What happens to us every day—the choices we make as well as the things that happen beyond our control—affects our health and wellness over time. That's Life Course Theory in simple terms. A real benefit of taking a Life Course approach to health and wellness is that it focuses on preventing illness through creating healthy lifestyles and environments rather than on treating illness once it has happened.
Life Course Theory goes beyond looking just at the biological causes of illness. It looks at all the things that affect our health and well-being. Social, economic, and environmental factors play key roles in determining our health. If we cannot buy healthy food in our neighborhood because it is too expensive or there is no grocery store or community garden, we will have a harder time being healthy. If our community has a lot of pollution, it will affect the quality of our air and water, and our health.
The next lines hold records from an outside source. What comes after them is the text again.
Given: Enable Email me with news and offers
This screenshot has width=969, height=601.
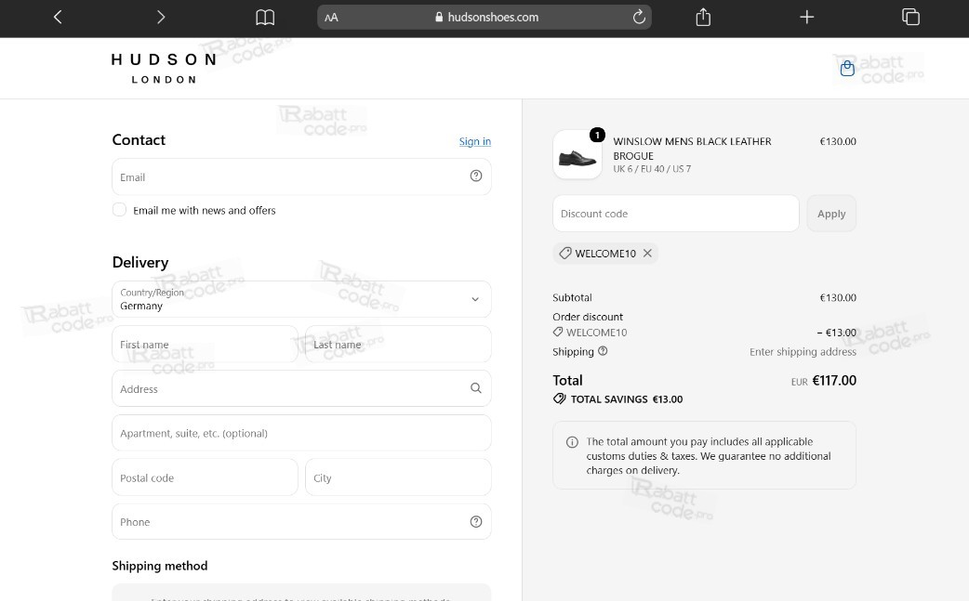Looking at the screenshot, I should (x=119, y=210).
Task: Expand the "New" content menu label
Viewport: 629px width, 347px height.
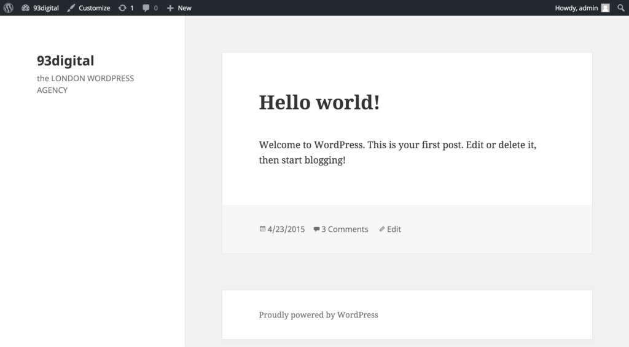Action: click(184, 8)
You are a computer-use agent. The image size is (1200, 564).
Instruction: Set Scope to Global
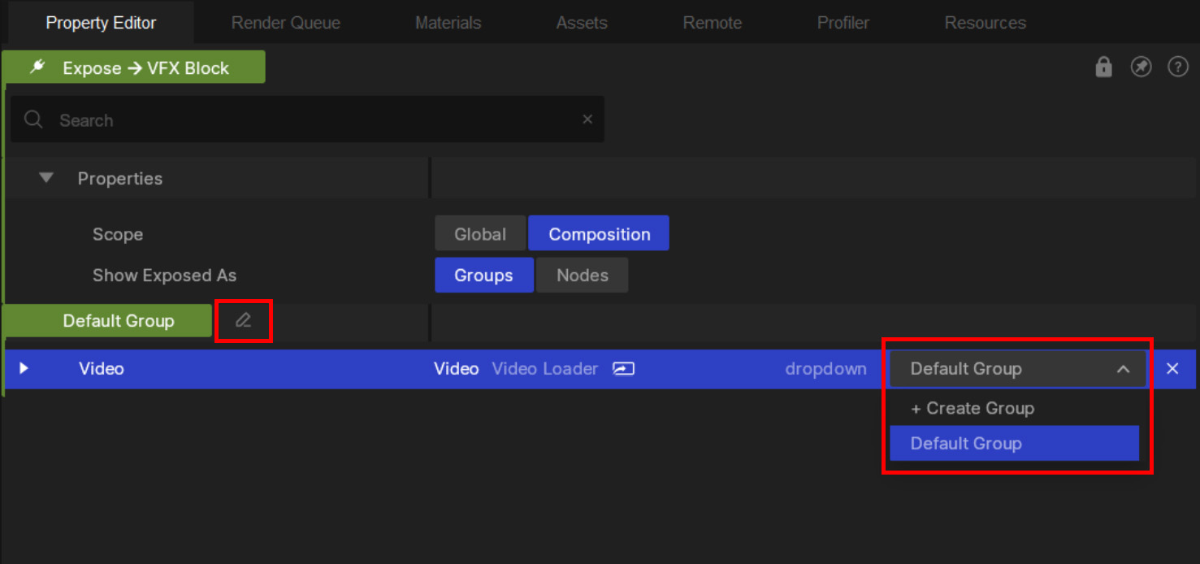click(x=479, y=234)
Life Course Theory allows us to address head on health disparities. Why do some groups of people experience more health hardships than others? And what can we do to help all people achieve health and wellness throughout their lives?
Health and wellness starts with the family. Families make health decisions every day based on their knowledge, experience, resources, and capabilities. Important as medical advances and care are, the family and community setting is where most health happens. The family has the potential to be the greatest influence—and predictor—of a child's lifelong health and wellness.
Many health promotion and prevention activities can be addressed by families in their homes to maintain and improve children's health, including:
- Providing healthful diets
- Promoting regular physical activity
- Reducing electronic media use (screen time)
These are roles and activities that parents—not doctors or other clinicians—are best situated to address.
Families need more information, strategies, and support about prevention and health promotion. This includes families with children and youth with special health care needs. All children, including those with special health care needs, benefit from healthy food, good oral health, adequate appropriate physical activity, and a safe home and community. Families of children with these special health care needs may need additional resources to adapt health prevention strategies to address their children's special needs.
Life Course Research Network and Family Voices
Family Voices IMPACT is part of the Maternal and Child Health Life Course Research Network (MCH LCRN) funded by MCHB and based at the UCLA Center for Healthier Children, Families, and Communities.
The purpose of the LCRN is to improve understanding of how health develops over the life span. The network includes researchers, health care professionals, policymakers, and families working together to find creative solutions to the challenges of health promotion.
IMPACT is leading an interdisciplinary team of families and professionals to develop a journal article about the important role of families as partners in life course health development and research. This journal article, currently in draft form, will be submitted for publication along with a number of other articles commissioned by the Life Course Research Network.